> **Supplied data**
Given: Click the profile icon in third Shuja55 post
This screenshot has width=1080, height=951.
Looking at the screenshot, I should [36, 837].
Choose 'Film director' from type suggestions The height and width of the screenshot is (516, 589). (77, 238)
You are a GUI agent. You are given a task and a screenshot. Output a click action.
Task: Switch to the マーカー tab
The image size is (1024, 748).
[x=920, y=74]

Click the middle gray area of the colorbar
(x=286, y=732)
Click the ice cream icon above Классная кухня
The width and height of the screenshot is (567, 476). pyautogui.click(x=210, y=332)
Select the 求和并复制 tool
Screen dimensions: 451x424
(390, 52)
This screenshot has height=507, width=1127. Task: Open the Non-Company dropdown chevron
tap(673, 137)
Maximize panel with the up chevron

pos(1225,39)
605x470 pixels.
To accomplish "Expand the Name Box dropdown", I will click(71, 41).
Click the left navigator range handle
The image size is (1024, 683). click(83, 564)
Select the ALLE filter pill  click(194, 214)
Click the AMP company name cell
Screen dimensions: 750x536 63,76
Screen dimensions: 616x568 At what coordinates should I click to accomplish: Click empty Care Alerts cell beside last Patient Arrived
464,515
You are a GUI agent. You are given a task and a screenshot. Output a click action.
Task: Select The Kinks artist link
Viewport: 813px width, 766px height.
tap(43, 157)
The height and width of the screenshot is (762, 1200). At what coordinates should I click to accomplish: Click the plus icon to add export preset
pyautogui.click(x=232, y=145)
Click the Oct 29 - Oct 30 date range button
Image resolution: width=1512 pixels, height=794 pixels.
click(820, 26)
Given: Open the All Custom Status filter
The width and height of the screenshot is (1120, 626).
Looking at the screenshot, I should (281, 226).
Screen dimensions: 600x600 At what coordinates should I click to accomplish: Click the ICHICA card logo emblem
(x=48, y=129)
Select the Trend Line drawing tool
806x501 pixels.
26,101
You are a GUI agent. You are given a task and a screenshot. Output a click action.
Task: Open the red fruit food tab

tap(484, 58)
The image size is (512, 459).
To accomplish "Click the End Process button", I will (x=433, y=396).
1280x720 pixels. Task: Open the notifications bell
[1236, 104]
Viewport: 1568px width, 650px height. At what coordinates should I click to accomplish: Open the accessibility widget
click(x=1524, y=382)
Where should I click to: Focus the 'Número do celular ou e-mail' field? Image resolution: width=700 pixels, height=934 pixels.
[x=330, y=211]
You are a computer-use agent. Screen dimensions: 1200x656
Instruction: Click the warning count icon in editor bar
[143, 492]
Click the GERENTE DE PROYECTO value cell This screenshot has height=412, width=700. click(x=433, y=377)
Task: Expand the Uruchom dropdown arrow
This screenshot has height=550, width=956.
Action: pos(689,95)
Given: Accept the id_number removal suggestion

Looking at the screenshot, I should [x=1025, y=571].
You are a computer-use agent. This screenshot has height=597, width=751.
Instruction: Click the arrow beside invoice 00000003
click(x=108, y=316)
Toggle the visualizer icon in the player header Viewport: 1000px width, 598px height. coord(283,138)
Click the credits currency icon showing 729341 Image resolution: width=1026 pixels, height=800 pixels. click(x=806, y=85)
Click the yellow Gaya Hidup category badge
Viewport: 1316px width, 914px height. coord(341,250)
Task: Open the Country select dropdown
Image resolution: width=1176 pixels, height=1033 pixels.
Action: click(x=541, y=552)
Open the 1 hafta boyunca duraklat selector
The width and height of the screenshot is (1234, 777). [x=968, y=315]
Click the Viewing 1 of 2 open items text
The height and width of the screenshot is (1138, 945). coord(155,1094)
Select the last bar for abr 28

> **Requirements**
Can you write out all the records again, switching "GUI agent" to "screen agent" and leaving everything else unchanged?

> **Answer to the exercise**
Given: Click the profile icon in third Shuja55 post
This screenshot has width=1080, height=951.
Looking at the screenshot, I should [36, 837].
Choose 'Film director' from type suggestions The height and width of the screenshot is (516, 589). (77, 238)
You are a screen agent. You are given a task and a screenshot. Output a click action.
Task: Switch to the マーカー tab
The image size is (1024, 748).
[x=920, y=74]

Click the middle gray area of the colorbar
(x=286, y=732)
Click the ice cream icon above Классная кухня
The width and height of the screenshot is (567, 476). pyautogui.click(x=210, y=332)
Select the 求和并复制 tool
Screen dimensions: 451x424
(390, 52)
This screenshot has height=507, width=1127. Task: Open the Non-Company dropdown chevron
tap(673, 137)
Maximize panel with the up chevron

pos(1225,39)
605x470 pixels.
To accomplish "Expand the Name Box dropdown", I will click(71, 41).
Click the left navigator range handle
The image size is (1024, 683). click(83, 564)
Select the ALLE filter pill  click(194, 214)
Click the AMP company name cell
Screen dimensions: 750x536 63,76
Screen dimensions: 616x568 At what coordinates should I click to accomplish: Click empty Care Alerts cell beside last Patient Arrived
464,515
You are a screen agent. You are given a task and a screenshot. Output a click action.
Task: Select The Kinks artist link
Viewport: 813px width, 766px height.
tap(43, 157)
The height and width of the screenshot is (762, 1200). At what coordinates should I click to accomplish: Click the plus icon to add export preset
pyautogui.click(x=232, y=145)
Click the Oct 29 - Oct 30 date range button
Image resolution: width=1512 pixels, height=794 pixels.
click(820, 26)
Given: Open the All Custom Status filter
The width and height of the screenshot is (1120, 626).
Looking at the screenshot, I should (281, 226).
Screen dimensions: 600x600 At what coordinates should I click to accomplish: Click the ICHICA card logo emblem
(x=48, y=129)
Select the Trend Line drawing tool
806x501 pixels.
26,101
You are a screen agent. You are given a task and a screenshot. Output a click action.
Task: Open the red fruit food tab

tap(484, 58)
The image size is (512, 459).
To accomplish "Click the End Process button", I will (x=433, y=396).
1280x720 pixels. Task: Open the notifications bell
[1236, 104]
Viewport: 1568px width, 650px height. At what coordinates should I click to accomplish: Open the accessibility widget
click(x=1524, y=382)
Where should I click to: Focus the 'Número do celular ou e-mail' field? Image resolution: width=700 pixels, height=934 pixels.
[x=330, y=211]
You are a computer-use agent. Screen dimensions: 1200x656
Instruction: Click the warning count icon in editor bar
[143, 492]
Click the GERENTE DE PROYECTO value cell This screenshot has height=412, width=700. click(x=433, y=377)
Task: Expand the Uruchom dropdown arrow
This screenshot has height=550, width=956.
Action: pos(689,95)
Given: Accept the id_number removal suggestion

Looking at the screenshot, I should [x=1025, y=571].
You are a computer-use agent. This screenshot has height=597, width=751.
Instruction: Click the arrow beside invoice 00000003
click(x=108, y=316)
Toggle the visualizer icon in the player header Viewport: 1000px width, 598px height. coord(283,138)
Click the credits currency icon showing 729341 Image resolution: width=1026 pixels, height=800 pixels. click(x=806, y=85)
Click the yellow Gaya Hidup category badge
Viewport: 1316px width, 914px height. coord(341,250)
Task: Open the Country select dropdown
Image resolution: width=1176 pixels, height=1033 pixels.
Action: click(x=541, y=552)
Open the 1 hafta boyunca duraklat selector
The width and height of the screenshot is (1234, 777). [x=968, y=315]
Click the Viewing 1 of 2 open items text
The height and width of the screenshot is (1138, 945). coord(155,1094)
Select the last bar for abr 28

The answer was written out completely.